Ignoring the legal issue, many people do mix SSRIs and booze. In fact I'm sure the number of people who've done is in the millions. SSRIs do come with a warning about not drinking to provide legal cover for the drug maker. The FDA label will often warn not to drink despite the fact that in clinical trials they were unable to find that the drug + alcohol produced any greater reduction in motor skills than the same amount of alcohol all alone. But in a world where you can be sued for anything, the legal staff will demand that warning to avoid lawsuits from morons who wash down Zoloft with a bottle of whiskey and then sue Zoloft after they wrap their car around a tree while drunk.
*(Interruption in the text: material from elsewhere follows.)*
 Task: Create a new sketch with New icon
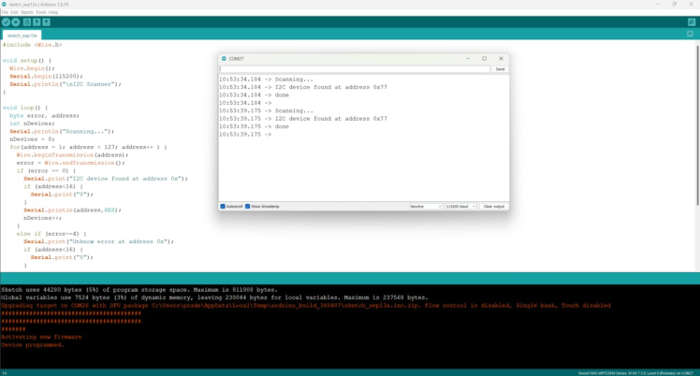click(x=26, y=22)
I've never personally combined Zoloft of any other SSRI with booze. I'd totally given up on SSRIs before I started drinking. I only mix booze & benzos -- another thing you're not supposed to do, so don't follow my example on that.


----------



## child of bodom (Jan 15, 2007)

so, all that could happen is ill get more drunk that if i wasnt on an ssri?


----------



## Speak Easy (Jun 27, 2006)

*Re: re: drinking on zoloft safe?*



child of bodom said:


> so, all that could happen is ill get more drunk that if i wasnt on an ssri?


Most likely, yeah. However, you should wait a little before you start drinking more than the occasional social drink here and there. Zoloft will take 6-8 weeks before you start seeing results (if you see any at all), so it is best that you find out if your med works or not before you start drinking heavily (i.e., hard alcohol and/or more than a couple beers)


----------



## Noca (Jun 24, 2005)

Drinking temporarily interrupts the effects of an SSRI and will also make you more drowsy.


----------



## scotthallkevinnash (Dec 19, 2006)

I was on Zoloft at 200mg and I drank a lot. You get drunk alot faster on Zoloft. Also, the hangovers are TERRIBLE. 

Everytime I drank, I basically woke up with a panic attack and this was due to the Zoloft for some reason. When I quit, this side effect went away. 

It also may be harder on your liver because both Zoloft and Alcohol are primarily broken down by it. 

Plus, on top of your inhibitions being dulled by Alcohol, they are also dulled by Zoloft, and this led to me doing many embarrasing things while drunk (more then usual anyway). 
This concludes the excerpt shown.